3. The board acted within its discretion in revoking Dr. Palmer's license to practice medicine and granting him leave to apply for reinstatement in two years. Under the board's regulations, a physician whose license has been revoked may not apply for readmission for five years, unless the board orders otherwise. 243 Code Mass. Regs. 1.05 (3) (b) (1990). In selecting the sanction to impose on Dr. Palmer, the board acknowledged and reflected in the sanction selected "the time which has elapsed since the events at issue and the lack of patient complaints in the interim." This court has no basis for substituting its judgment for that of the board. See Keigan v. Board of Registration in Medicine, 399 Mass. 719, 723 (1987); Levy v. Board of Registration & Discipline in Medicine, 378 Mass. 519, 528-529 (1979).
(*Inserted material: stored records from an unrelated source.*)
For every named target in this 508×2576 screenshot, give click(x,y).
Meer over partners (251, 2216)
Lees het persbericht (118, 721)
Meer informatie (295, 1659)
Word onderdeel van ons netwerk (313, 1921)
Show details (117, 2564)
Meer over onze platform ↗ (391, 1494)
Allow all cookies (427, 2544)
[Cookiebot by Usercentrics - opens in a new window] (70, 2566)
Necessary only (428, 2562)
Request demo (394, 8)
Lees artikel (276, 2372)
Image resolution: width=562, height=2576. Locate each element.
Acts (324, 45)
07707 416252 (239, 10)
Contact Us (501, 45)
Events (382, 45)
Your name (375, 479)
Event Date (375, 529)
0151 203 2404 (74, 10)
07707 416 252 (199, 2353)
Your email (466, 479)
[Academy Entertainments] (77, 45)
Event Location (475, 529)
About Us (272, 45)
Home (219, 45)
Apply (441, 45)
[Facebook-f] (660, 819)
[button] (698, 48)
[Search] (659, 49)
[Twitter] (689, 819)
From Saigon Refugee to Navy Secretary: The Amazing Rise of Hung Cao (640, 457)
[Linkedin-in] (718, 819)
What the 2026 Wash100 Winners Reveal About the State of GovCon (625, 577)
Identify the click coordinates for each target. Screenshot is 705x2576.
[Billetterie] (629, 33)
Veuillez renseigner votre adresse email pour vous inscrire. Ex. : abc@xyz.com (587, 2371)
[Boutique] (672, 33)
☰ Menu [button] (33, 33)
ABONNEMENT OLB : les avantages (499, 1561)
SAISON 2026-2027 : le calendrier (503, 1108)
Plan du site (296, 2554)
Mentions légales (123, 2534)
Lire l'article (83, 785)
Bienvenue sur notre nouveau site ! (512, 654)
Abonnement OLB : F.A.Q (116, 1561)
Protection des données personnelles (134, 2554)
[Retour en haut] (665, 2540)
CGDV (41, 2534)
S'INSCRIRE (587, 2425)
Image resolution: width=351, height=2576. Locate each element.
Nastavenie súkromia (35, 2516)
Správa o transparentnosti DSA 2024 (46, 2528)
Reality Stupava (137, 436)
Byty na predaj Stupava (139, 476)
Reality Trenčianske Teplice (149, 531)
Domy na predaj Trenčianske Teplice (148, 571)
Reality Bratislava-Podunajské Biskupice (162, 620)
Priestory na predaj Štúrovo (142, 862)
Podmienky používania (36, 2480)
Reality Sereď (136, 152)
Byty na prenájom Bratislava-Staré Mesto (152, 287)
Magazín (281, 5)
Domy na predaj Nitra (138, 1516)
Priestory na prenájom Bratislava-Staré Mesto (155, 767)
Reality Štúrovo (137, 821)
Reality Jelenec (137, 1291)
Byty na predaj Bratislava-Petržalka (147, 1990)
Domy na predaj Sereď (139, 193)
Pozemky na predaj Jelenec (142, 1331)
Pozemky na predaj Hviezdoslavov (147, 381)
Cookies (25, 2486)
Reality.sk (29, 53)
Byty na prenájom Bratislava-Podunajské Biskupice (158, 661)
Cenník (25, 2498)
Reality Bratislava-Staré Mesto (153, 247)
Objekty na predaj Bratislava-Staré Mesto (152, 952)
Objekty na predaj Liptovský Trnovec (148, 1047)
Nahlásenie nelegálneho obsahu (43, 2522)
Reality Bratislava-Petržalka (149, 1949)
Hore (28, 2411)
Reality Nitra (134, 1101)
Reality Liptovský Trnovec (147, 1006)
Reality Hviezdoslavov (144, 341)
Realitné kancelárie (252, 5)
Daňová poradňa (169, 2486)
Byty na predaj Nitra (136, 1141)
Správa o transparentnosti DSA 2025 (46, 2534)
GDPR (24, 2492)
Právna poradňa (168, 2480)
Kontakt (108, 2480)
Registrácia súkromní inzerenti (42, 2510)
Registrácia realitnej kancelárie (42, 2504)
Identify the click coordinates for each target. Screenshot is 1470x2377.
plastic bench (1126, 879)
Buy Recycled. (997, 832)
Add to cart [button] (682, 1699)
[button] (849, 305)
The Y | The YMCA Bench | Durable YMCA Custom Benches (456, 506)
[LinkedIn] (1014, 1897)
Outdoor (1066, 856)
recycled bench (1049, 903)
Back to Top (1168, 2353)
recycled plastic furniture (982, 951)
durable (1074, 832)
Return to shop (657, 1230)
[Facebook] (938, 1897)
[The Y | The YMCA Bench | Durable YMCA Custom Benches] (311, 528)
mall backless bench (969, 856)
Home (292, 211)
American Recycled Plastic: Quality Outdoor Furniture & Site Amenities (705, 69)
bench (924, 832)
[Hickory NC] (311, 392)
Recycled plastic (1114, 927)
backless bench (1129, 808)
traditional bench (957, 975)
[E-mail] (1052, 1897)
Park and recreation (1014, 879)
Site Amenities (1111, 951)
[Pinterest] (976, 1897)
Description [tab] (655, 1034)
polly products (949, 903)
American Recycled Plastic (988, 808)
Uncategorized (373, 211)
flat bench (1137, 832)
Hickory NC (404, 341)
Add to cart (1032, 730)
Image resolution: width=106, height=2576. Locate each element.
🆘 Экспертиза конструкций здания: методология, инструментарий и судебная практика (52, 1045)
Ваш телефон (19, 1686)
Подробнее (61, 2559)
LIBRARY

4. The decision of the Board of Registration in Medicine is affirmed.

So ordered.

NOTES

[1] The board also stated, as it often does where there are multiple violations, that the sanction of suspension was: "imposed for each violation listed in the `Conclusions of Law,' and not a combination of any or all of them." We see no heading titled "Conclusions of Law" in either the board's final decision or in the administrative magistrate's recommended decision. We assume that the board was referring to the conclusions of the administrative magistrate. Although it is not important to this appeal, we doubt that the board's sanction could be imposed properly on Dr. Palmer for each violation standing alone. The disparity in the nature of the violations in this proceeding is too great to warrant the same sanction for each violation. That is, we doubt that circumstances would ever justify the imposition of the same sanction on a psychiatrist for having sexual intercourse with a patient and for having a patient type a letter. The board may wish to rethink the propriety of its use of this "boilerplate" language.

[2] The board could have avoided the problem by dividing the argument presented to it into two parts, first, whether to accept the administrative magistrate's recommended decision, and, second, assuming that the decision was accepted, what appropriate discipline to impose.